*Requirement*
Can you retype every record below exactly as written?

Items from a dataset

◆ ◆ ◆

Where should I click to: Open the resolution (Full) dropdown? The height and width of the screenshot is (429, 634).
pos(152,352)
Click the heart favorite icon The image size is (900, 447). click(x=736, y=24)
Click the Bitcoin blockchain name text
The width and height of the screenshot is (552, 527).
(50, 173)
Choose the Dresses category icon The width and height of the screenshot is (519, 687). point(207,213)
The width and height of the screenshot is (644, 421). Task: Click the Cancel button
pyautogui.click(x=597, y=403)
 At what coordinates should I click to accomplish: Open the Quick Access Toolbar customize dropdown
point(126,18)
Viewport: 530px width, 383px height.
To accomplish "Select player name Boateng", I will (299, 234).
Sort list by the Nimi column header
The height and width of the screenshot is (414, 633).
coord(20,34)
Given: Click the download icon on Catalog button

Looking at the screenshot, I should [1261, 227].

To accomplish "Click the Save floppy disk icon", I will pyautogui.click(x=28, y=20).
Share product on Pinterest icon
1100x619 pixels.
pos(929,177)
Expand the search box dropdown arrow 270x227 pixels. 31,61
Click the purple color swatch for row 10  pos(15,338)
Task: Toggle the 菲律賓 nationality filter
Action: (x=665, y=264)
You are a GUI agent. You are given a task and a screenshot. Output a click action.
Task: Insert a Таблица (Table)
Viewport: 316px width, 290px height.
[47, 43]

◆ ◆ ◆

*Reply*
Where should I click to: Open the resolution (Full) dropdown? The height and width of the screenshot is (429, 634).
pos(152,352)
Click the heart favorite icon The image size is (900, 447). click(x=736, y=24)
Click the Bitcoin blockchain name text
The width and height of the screenshot is (552, 527).
(50, 173)
Choose the Dresses category icon The width and height of the screenshot is (519, 687). point(207,213)
The width and height of the screenshot is (644, 421). Task: Click the Cancel button
pyautogui.click(x=597, y=403)
 At what coordinates should I click to accomplish: Open the Quick Access Toolbar customize dropdown
point(126,18)
Viewport: 530px width, 383px height.
To accomplish "Select player name Boateng", I will (299, 234).
Sort list by the Nimi column header
The height and width of the screenshot is (414, 633).
coord(20,34)
Given: Click the download icon on Catalog button

Looking at the screenshot, I should [1261, 227].

To accomplish "Click the Save floppy disk icon", I will pyautogui.click(x=28, y=20).
Share product on Pinterest icon
1100x619 pixels.
pos(929,177)
Expand the search box dropdown arrow 270x227 pixels. 31,61
Click the purple color swatch for row 10  pos(15,338)
Task: Toggle the 菲律賓 nationality filter
Action: (x=665, y=264)
You are a GUI agent. You are given a task and a screenshot. Output a click action.
Task: Insert a Таблица (Table)
Viewport: 316px width, 290px height.
[47, 43]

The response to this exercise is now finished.